Here, Officer Herman knew that Kearney Sherr had seen an automobile, not from the neighborhood, leave the immediate area of the robbery right after the robbery was committed, at a rate of speed fast enough to attract attention. (We acknowledge that Sherr did not see appellant commit the robbery. However, in Commonwealth v. Jones, supra, neither did the neighbor who chased the boys see them rob the grocer.) Also, the officer knew that Sherr had been sufficiently impressed by what he saw to pursue the automobile. (Of course, simply because Sherr was impressed did not mean he was right. Nevertheless, we think an officer is entitled to give some weight to the fact that a citizen is so convinced he gives chase, especially when the citizen operates a service station across from the scene of the robbery and may therefore be assumed to be familiar with comings and goings in the area.) Also, Sherr took the officer to the place to which he had pursued the automobile, and there beside the automobile was a man who fit the description of the robber broadcast over the police radio. (Admittedly, it was only a very general description. Still, it fit.) Finally, only a few minutes had elapsed between the time of the robbery and the time Sherr took the officer to appellant's automobile. While it may be said that the officer *125 did not have many facts, we believe that in the circumstances he had enough.

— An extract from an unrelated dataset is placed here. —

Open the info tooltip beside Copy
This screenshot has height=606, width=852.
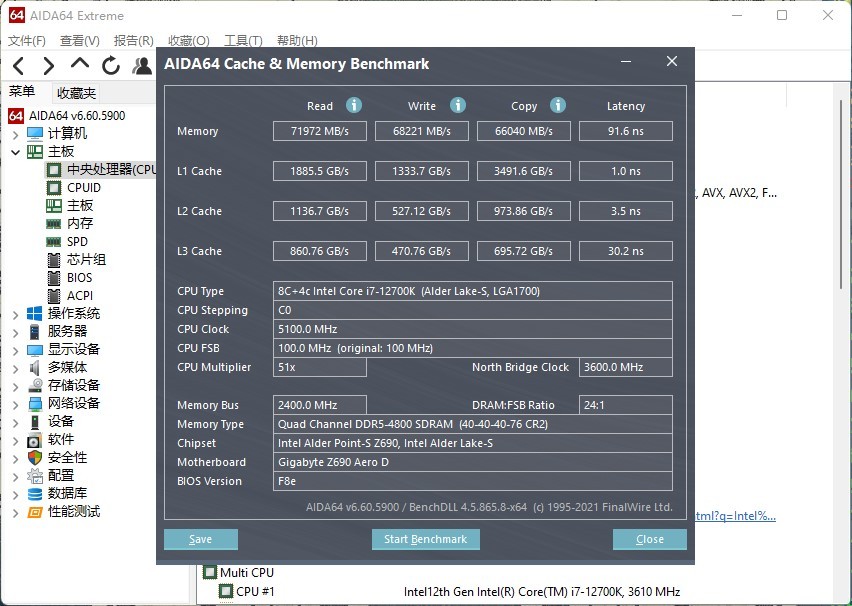(557, 105)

[1] The Crimes Code, Act of Dec. 6, 1972, P.L. 1482, No. 334, Section 1, 18 PA.C.S.A. § 2902.

[2] 18 Pa.C.S.A. § 3701.

[3] Appellant also argues that evidence was improperly taken from his automobile; that testimony about a photographic line-up was admitted to his prejudice; and that the trial judge should have declared a mistrial because a juror reported late. These arguments are properly disposed of by the opinion of the lower court (ECKMAN, J.). Finally, appellant argues that the verdicts were contrary to the weight of the evidence. It appears to us that this argument has been waived. Although raised in appellant's post-trial motion, so far as we can tell it was not pressed on argument before the lower court. See slip op. at 2, where the court enumerates appellant's arguments. To be preserved for appellate review, an issue must not only be raised by post-trial motion, but also, not abandoned when the case is argued to the lower court. See generally Carnicelli v. Bartram, 289 Pa.Super. 424, 433 A.2d 878 (1981) (discussing cases). See also Commonwealth v. Waters, 477 Pa. 430, 434, 384 A.2d 234, 236 (1978) ("boilerplate" motions disapproved; "counsel's precise statement of issues and grounds relied upon in written form insures that both the trial court and the Commonwealth will have adequate notice of the legal theories being advanced"); Commonwealth v. Perry, 279 Pa.Super. 32, 420 A.2d 729 (1980) (issue raised in post-verdict motion but not briefed; held, waived); Pa.R.Crim.P. 1123(a) ("only those issues raised and the grounds relied upon in the [post-verdict] motions may be argued"). In any event, the argument is without merit. One witness identified appellant as the robber. (N.T. 18-19) The robber was wearing a wig. (N.T. 47) Microscopic analysis showed that fibers found in a hairbrush taken from appellant's automobile were of the same material, color, and diameter as fibers from the wig. (N.T. 95).

[4] Appellant is described in the Commonwealth's brief as being a Cuban male.